GIVEN EXERCISE: Could you copy the text of every record below word for word, leaving the pictures out of your answer?

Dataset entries
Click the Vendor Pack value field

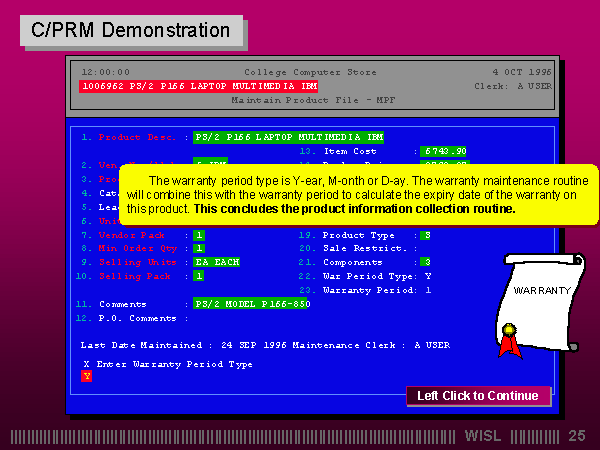pyautogui.click(x=199, y=234)
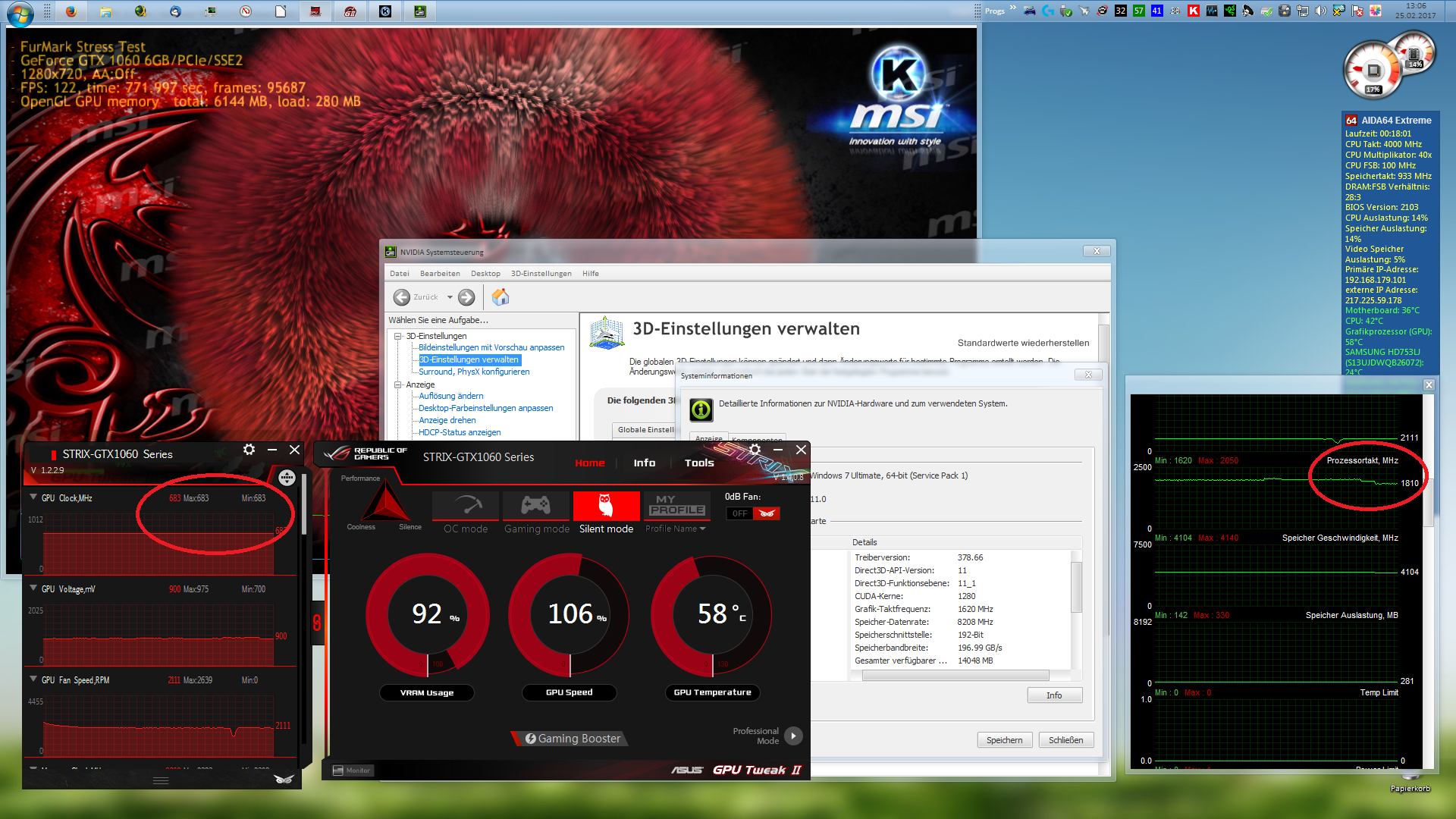Viewport: 1456px width, 819px height.
Task: Toggle the 0dB Fan switch
Action: tap(752, 513)
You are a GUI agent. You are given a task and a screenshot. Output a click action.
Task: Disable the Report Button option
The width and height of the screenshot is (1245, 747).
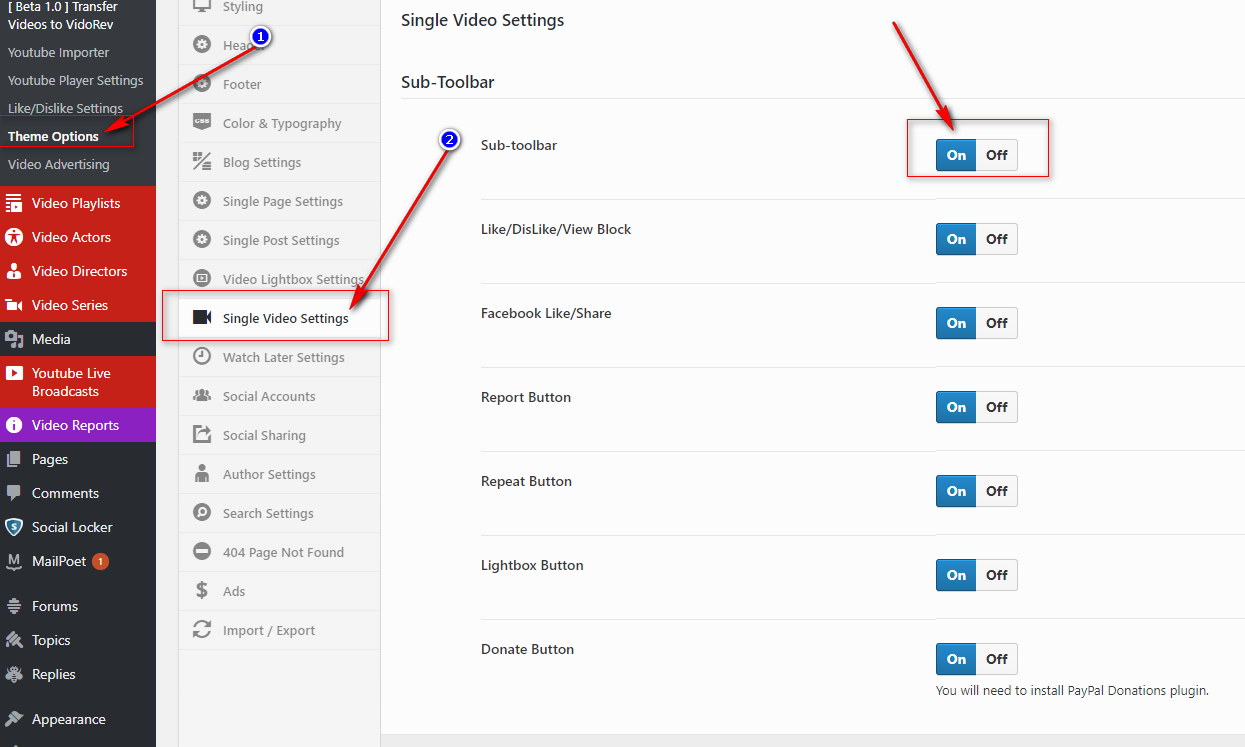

COMPLETE RESPONSE:
Click the Vendor Pack value field

pyautogui.click(x=199, y=234)
Viewport: 1456px width, 819px height.
Task: Toggle the 0dB Fan switch
Action: tap(752, 513)
You are a GUI agent. You are given a task and a screenshot. Output a click action.
Task: Disable the Report Button option
The width and height of the screenshot is (1245, 747).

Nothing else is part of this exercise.